- [Excerpt]:

# When hauling do you tie your horses?



## newhorsemom (Jun 20, 2008)

Why or why not?

We have always tied our horses but I keep hearing from people that they think it's safer to haul with the horses untied. Our horse hauls great, but I want to be as safe as possible if and when there is ever any incidence in the trailer.


----------



## cakemom (Jul 4, 2010)

I pull the lead line through the loop to keep it from falling on the floor but don't tie it.
_Posted via Mobile Device_


----------



## MHFoundation Quarters (Feb 23, 2011)

I do the same as cakemom in my slant, in the bp, I don't even leave ropes on them.


----------



## lilruffian (Jun 28, 2010)

Depends on the trailer and the horse. With my 2 horse i don't tie unless i have only one horse in and the divider removed.
Usually i tie otherwise. It keeps the horse from moving around alot, which is safer for hauling and is helpful if you have more than one inside at a time. Also, if you don't have a divider, it keeps the horse up front instead of wandering to the back and offsetting the load.


----------



## MacabreMikolaj (May 9, 2009)

I have a 7' tall 2 horse trailer and if I'm hauling a horse alone, I usually don't tie them. They pick where they want to stand (almost always facing backwards) and stand quietly for the rest of the trip. Of course, I always tie if we have 2 horses (no divider).


----------



## Joe4d (Sep 1, 2011)

I quit tying. I just didnt see the point in it. I had a bumper pull that had a manger the horses chest was close to the manger and the but bar was across his butt. Where is he gonna go ?

- [Data]:
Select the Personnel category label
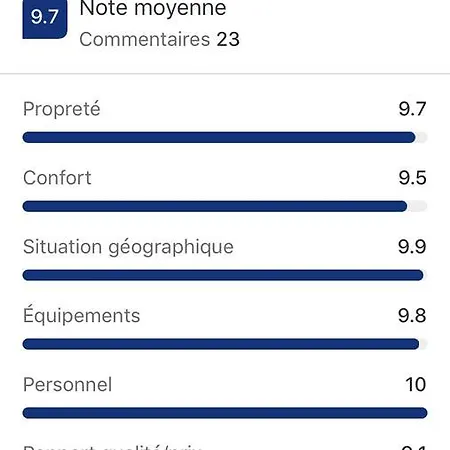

- [List of tasks]:
a: In the thread on tying horses while hauling, do these statements agree with the text? Answer yes or no for each, and quote the words that decide it. (i) cakemom ties the lead line. (ii) MacabreMikolaj always ties when hauling two horses with no divider. (iii) Joe4d still ties horses.
b: Name every username that posts in the thread on tying horses while hauling.
c: Return the passage of the thread on tying horses while hauling from "## newhorsemom (Jun" to "don't tie it.", copied word for word.
The lines are not needed for any of this work.

- [Answers for this exercise]:
a:
(i) No: "I pull the lead line through the loop to keep it from falling on the floor but don't tie it."
(ii) Yes: "Of course, I always tie if we have 2 horses (no divider)."
(iii) No: "I quit tying."

b: newhorsemom, cakemom, MHFoundation Quarters, lilruffian, MacabreMikolaj, Joe4d

c:
## newhorsemom (Jun 20, 2008)

Why or why not?

We have always tied our horses but I keep hearing from people that they think it's safer to haul with the horses untied. Our horse hauls great, but I want to be as safe as possible if and when there is ever any incidence in the trailer.


----------



## cakemom (Jul 4, 2010)

I pull the lead line through the loop to keep it from falling on the floor but don't tie it.